Par Dr. Ali Gomaa

Le Dr. Ali Gomaa, Grand Mufti d'Egypte et l'un des personnages les plus respectés du monde musulman, rejette « Les Protocoles des Sages de Sion, » qu'il qualifie de « livre imaginaire » qui ne contient « rien de vrai. »
Une mise en garde qui s'impose
Note du rédacteur en chef du Site : l'une des dernières versions des Protocoles des Sages de Sion, qui a pour titre Les Protocoles des sages de Sion et leurs Racines Talmudiques et Bibliques, a été publié en arabe en Egypte et a été largement distribué, non seulement dans le monde arabe, mais aussi dans des communautés arabes et musulmanes dans de nombreux pays.

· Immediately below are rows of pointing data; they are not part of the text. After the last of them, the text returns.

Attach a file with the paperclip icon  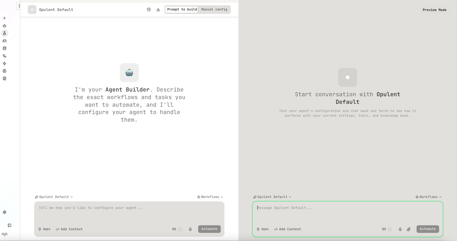[409, 229]
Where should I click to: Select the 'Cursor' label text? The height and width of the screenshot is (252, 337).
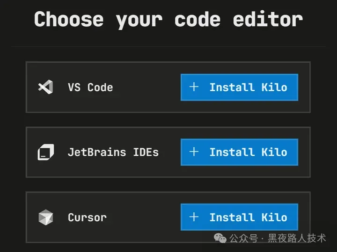pyautogui.click(x=87, y=217)
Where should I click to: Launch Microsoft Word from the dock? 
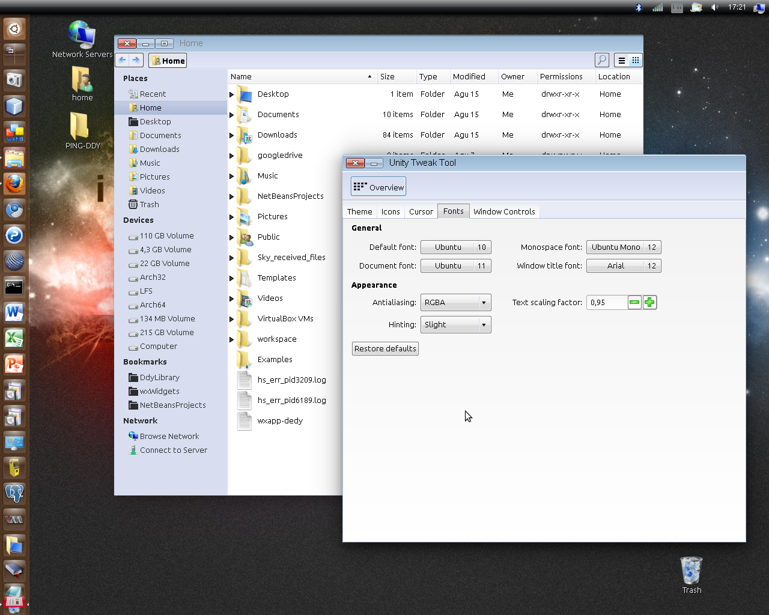point(14,312)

Il y avait dans ce livre un avant-propos attribué au Dr. Ali Gomaa, Grand Mufti d'Egypte qui enseigne les Sources de la Jurisprudence Islamique à l'Université Al-Azhar. Cet avant-propos, portant le nom d'un érudit de premier plan, voulait faire croire que cette édition avait reçu l'aval d'une autorité religieuse islamique. Mais lorsque cela fut signalé au Grand Mufti, celui-ci fit paraître un démenti des plus catégoriques qui fut publié au départ dans le quotidien populaire égyptien, Al-Ahram.
J'ai malheureusement été contraint d'arrêter d'écrire une série d'articles sur les sources de la législation islamique. Parce que la gravité de la situation dans laquelle se trouvent plusieurs publications qui ne représentent en rien ce qui se passe vraiment dans le domaine de l'édition en langue arabe, ni en Egypte, ni dans le monde arabe m'a profondément attristé. Je parle ici de publications contenant des mensonges, des inventions et des citations attribuées à tort.

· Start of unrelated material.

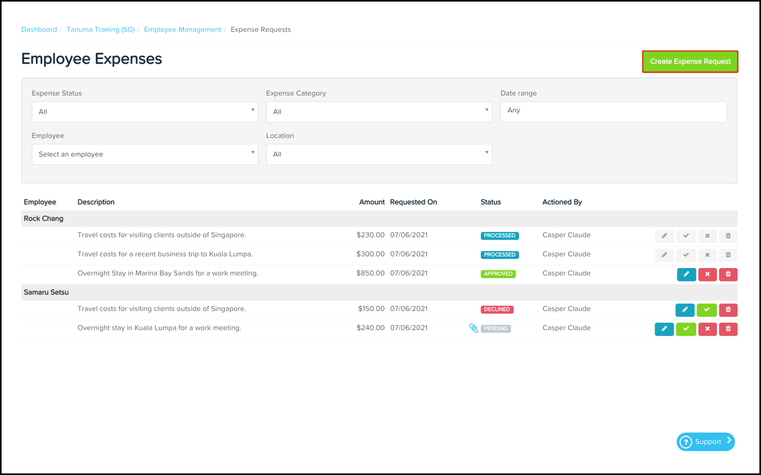Open the Support chat widget
The width and height of the screenshot is (761, 475).
click(x=705, y=442)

Et je parle en connaissance de cause car, un jour, j'ai eu la suprise de trouver un livre dont le titre est « Les Protocoles des Sages de Sion, » et plus surpris encore d'y découvrir mon nom, avec mon titre d'enseignant à l'université renommée d'Al-Azhar.
Le fait de voir mon nom sur ce livre m'a amené à me poser des questions. Et j'ai donc regardé pour voir ce qui était écrit au-dessus de mon nom. J'ai alors vu « avant-propos. » J'ai été plus surpris encore en voyant l'année de publication, 2003 et le nom de la maison d'édition, Maktabat al-Nafidha. Et le titre du livre est accompagné d'un sous-titre : « et leurs racines bibliques et talmudiques. » Sur la première page, il y a le nom des auteurs : Dr. Ahmad Hijazi al-Saqa et Hisham Khadr.
Je ne me souviens guère d'avoir écrit un avant-propos pour ce livre fictif qui ne contient rien de vrai. De la même manière, je me souviens de mes rencontres avec le Dr. Abd al-Wahab al-Masiri, un enseignant qui est spécialisé en études juives et dans des sujets en raport avec elles. Je me souviens aussi des preuves complètes et fournies qu'il m'a présentées, prouvant que ce document, ou ce livre, n'a rien de vrai; et cela fait longtemps que je crois que ce livre ne contient aucune vérité.
Je me suis alors demandé : « suis-je devenu tout à coup amnésique ? Est-ce que j'aurais pu écrire un tel avant-propos et l'avoir oublié ? Et qu'est-ce que j'y disais ? Est-ce que je critiquais ce livre et est-ce que je le rejetais comme je sais pertinemment bien l'avoir fait ? »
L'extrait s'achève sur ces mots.